→ **What the task asks**
Should the entries contain pictures, leave them out and return exactly the lines from the first through the line holding "This screenshot has width=1080, height=800.".

→ **Excerpted data**
▼

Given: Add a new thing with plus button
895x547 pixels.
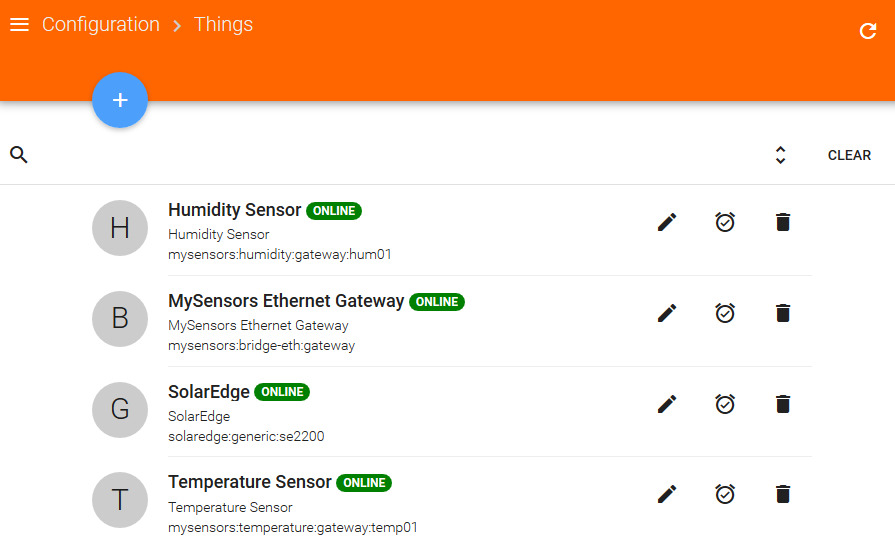Looking at the screenshot, I should [x=120, y=100].
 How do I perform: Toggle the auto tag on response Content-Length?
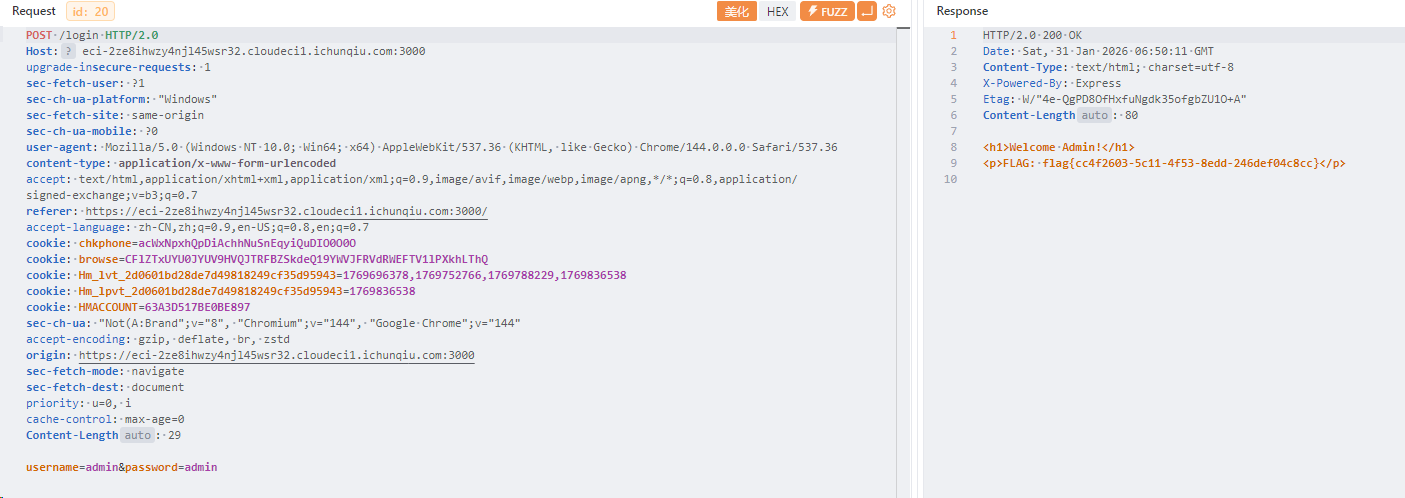point(1096,115)
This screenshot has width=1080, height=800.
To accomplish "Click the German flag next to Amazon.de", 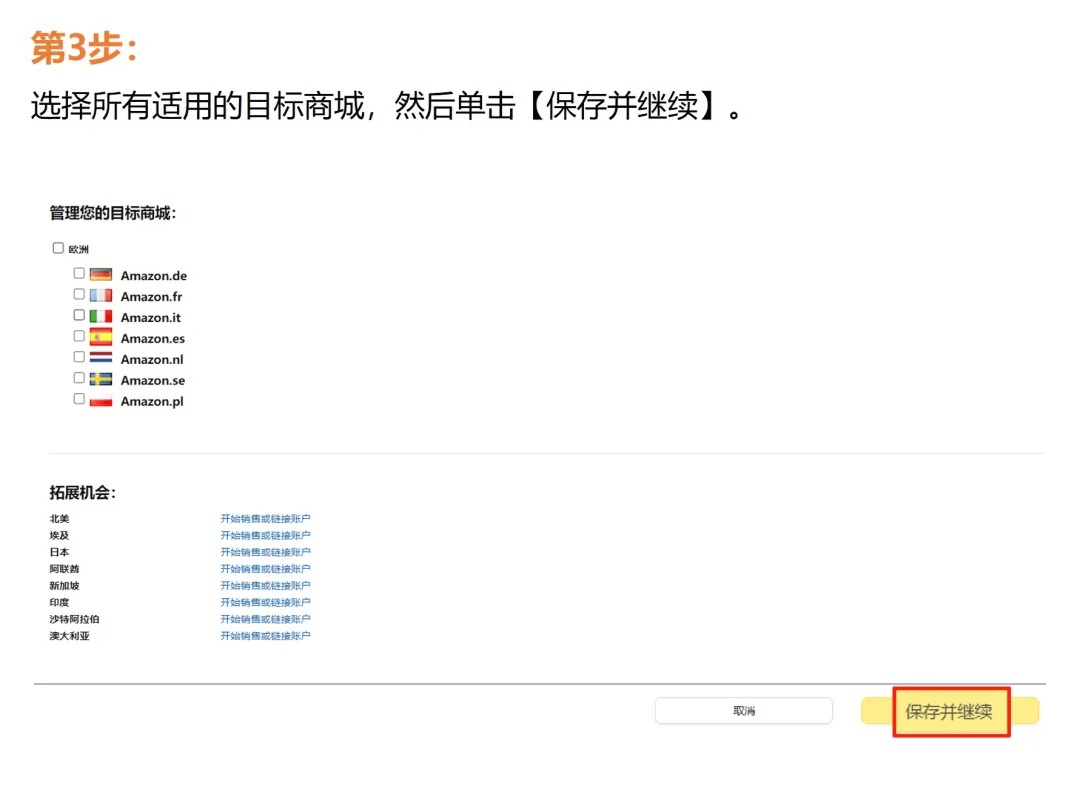I will [100, 275].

▲

→ **The completed task**
Given: Add a new thing with plus button
895x547 pixels.
Looking at the screenshot, I should [x=120, y=100].
 How do I perform: Toggle the auto tag on response Content-Length?
point(1096,115)
This screenshot has width=1080, height=800.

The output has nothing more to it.